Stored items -
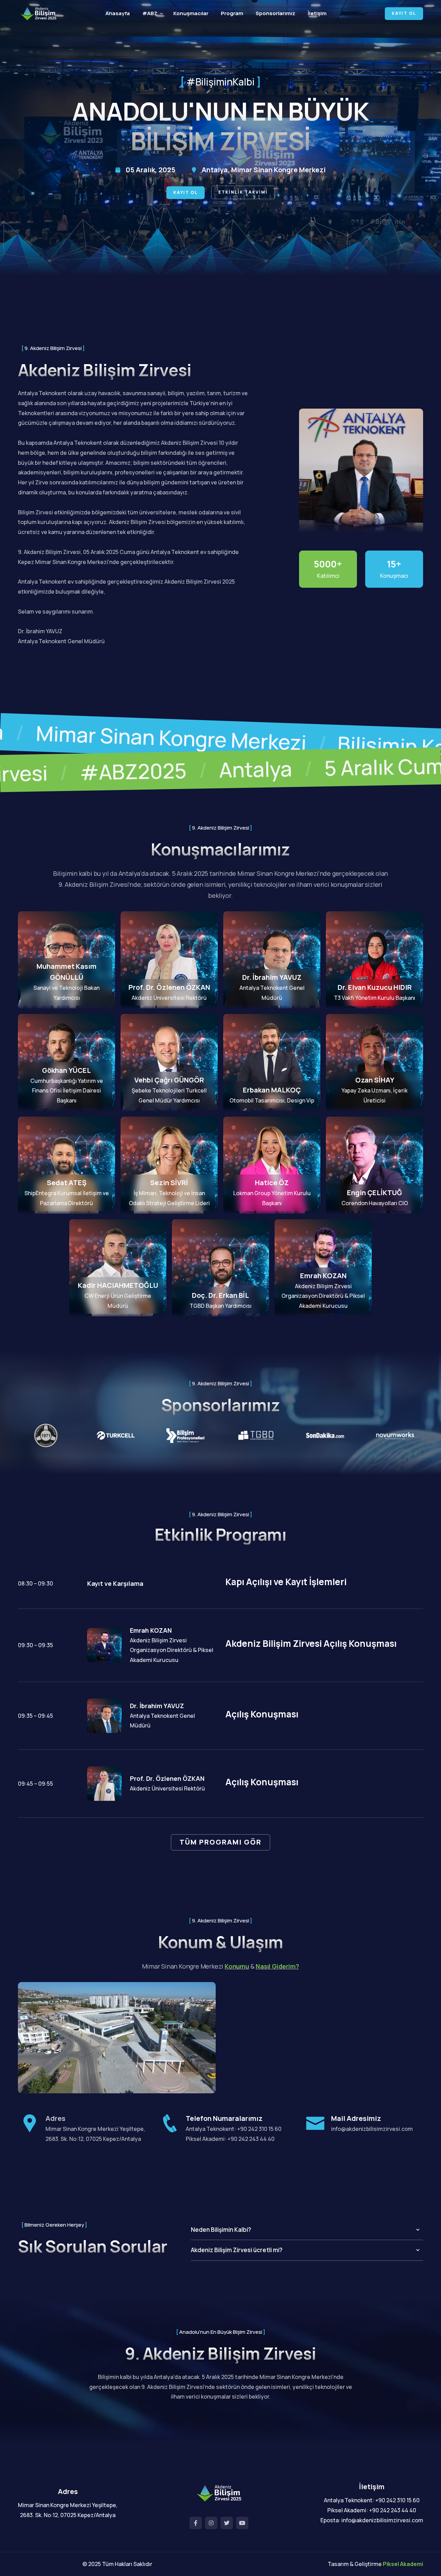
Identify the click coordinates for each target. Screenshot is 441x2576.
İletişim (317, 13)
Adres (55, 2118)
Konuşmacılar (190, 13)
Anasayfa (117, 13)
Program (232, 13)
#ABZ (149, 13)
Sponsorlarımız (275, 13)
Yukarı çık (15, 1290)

YOUR GOAL -
Return every line from the one holding "Konuşmacılar (190, 13)" through the end of the data, exactly as it appears, with both ends kept and nothing else.

SOLVED EXERCISE -
Konuşmacılar (190, 13)
Anasayfa (117, 13)
Program (232, 13)
#ABZ (149, 13)
Sponsorlarımız (275, 13)
Yukarı çık (15, 1290)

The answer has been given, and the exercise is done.